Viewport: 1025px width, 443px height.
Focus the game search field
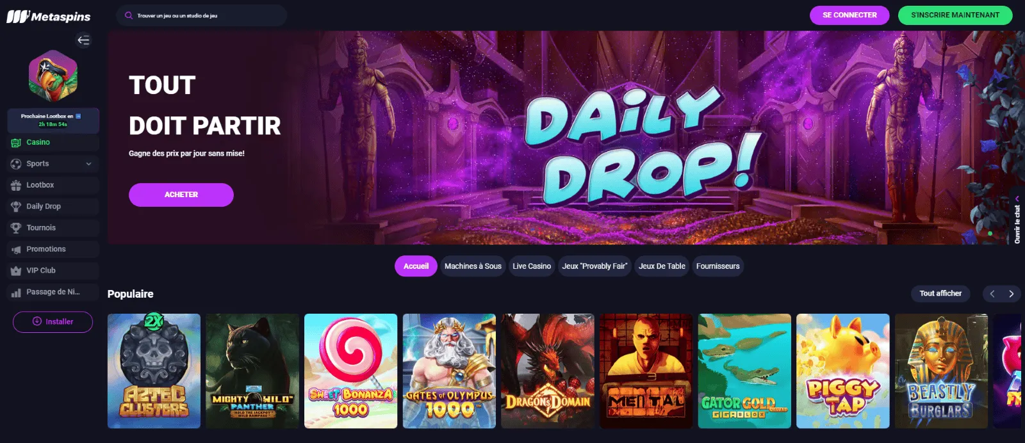point(201,15)
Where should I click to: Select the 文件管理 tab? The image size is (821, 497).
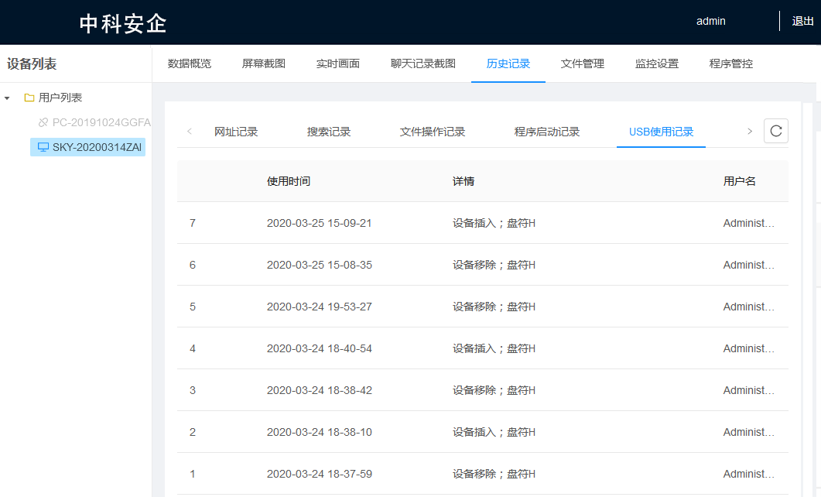tap(583, 63)
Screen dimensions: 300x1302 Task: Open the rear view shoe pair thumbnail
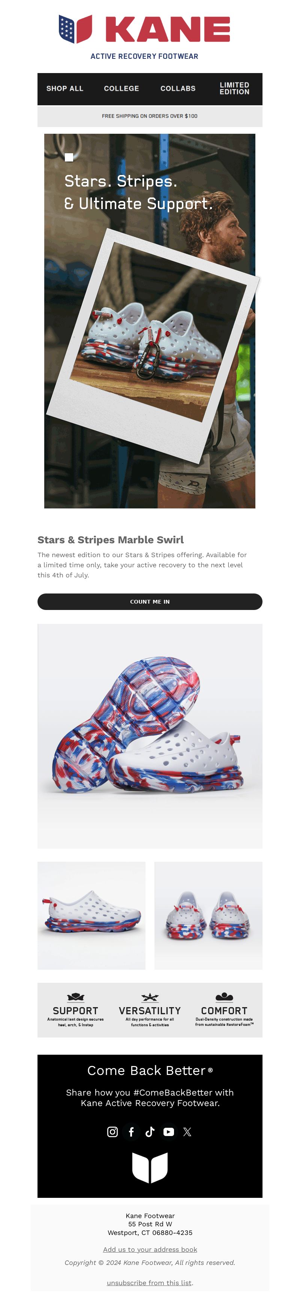pos(208,915)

> **WORK ORDER**
From the first line to the last, write out the data exactly, omitting any pictures.

> **YOUR SOLUTION**
Viewport: 1025px width, 443px height.
Focus the game search field
point(201,15)
Where should I click to: Select the 文件管理 tab? The image size is (821, 497).
tap(583, 63)
Screen dimensions: 300x1302 Task: Open the rear view shoe pair thumbnail
pos(208,915)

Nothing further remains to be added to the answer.